Bilkis Begum is 60 and lives in a new house provided by the government for people with disabilities. She has 3 daughters and a son. Her husband died when her younger daughter was 1 year old. After the delivery of her last child she developed skin patches. The doctor checking her recognised leprosy and sent her to receive treatment. However, she was alone and could not attend the clinic until her daughter was 4 years old in 2012. She took treatment for 6 months and then 12 months. Her original skin patches improved, but some new ones appeared. Her legs are weak and anaesthetic. Her left hand is also anaesthetic. She does daily self-care of her hands and feet. She moved into her government house 10 months ago, she had been renting in the slum before that.

Her husband supported her with her disease. But after his death her children left her. Her new neighbours treat her well. The biggest challenge for her is to earn enough by begging.

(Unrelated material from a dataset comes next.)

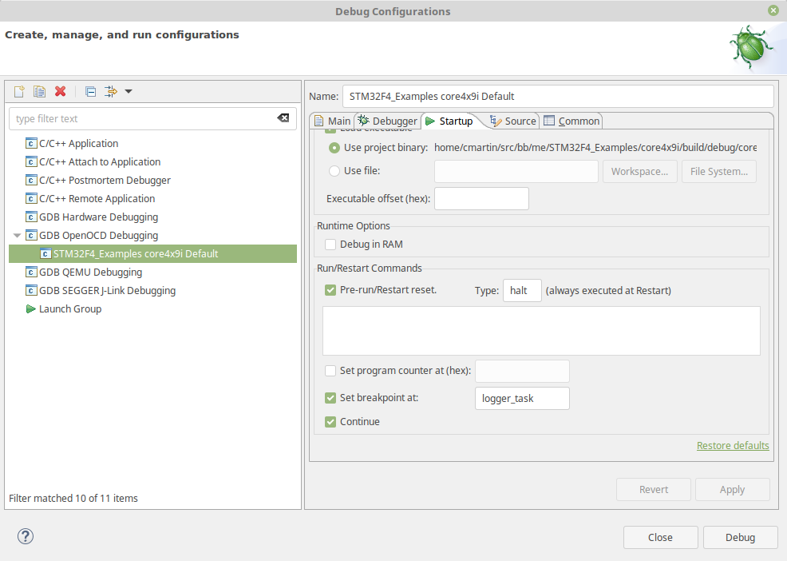Select the GDB SEGGER J-Link Debugging entry
This screenshot has height=561, width=787.
coord(107,291)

“Leprosy patients have knowledge about the disease and should be listened to even when they are lower status like herself. The health authorities should take this disease seriously instead of ignoring it.”

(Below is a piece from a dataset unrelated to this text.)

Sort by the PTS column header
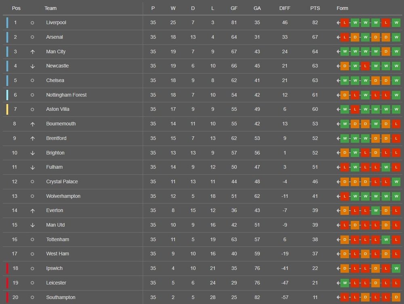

Image: Bilkis on the road outside her home on the way to where she begs in the wheelchair

Binapani Chakrabarty is 82 years old. She has 2 sons and 3 daughters, married. Her husband died 4 years ago. About 25 years ago she found spots without sensation on her body, and after her younger son was born she developed numbness in her right hand and left foot. She didn’t understand the importance of these symptoms and continued her life and work. She developed blisters after cooking which became an ulcer on her hands. She was diagnosed with leprosy at the health complex 5 years ago and started antibiotics which she took for 12 months, and her ulcers cured. She lost fingers and toes before completing the course. The doctor told her to keep her hand and feet clean. She was instructed in self-care, but she does not do it. Now there are no ulcers on her feet and hand, sometimes small ulcer develops and cures quickly. She thinks that if her husband and sons were aware of her symptoms, she would not have had such severe disease. She asked them to take her to the doctor but they did not. She went to the doctor alone. She begs for money. Her neighbours allow her to stay in their house. She has few needs, eating once a day, and does not beg every day. Her sons and daughters have not taken care of her. Her grandson visits and pressurizes her emotionally for money. She loves them so tries to give them money. Her neighbours are taking care of her and are unexpectedly kind to her. She has known Mr Polu, the LEPRA medical worker for 5 years and they meet 4 monthly and he supports her. She can read.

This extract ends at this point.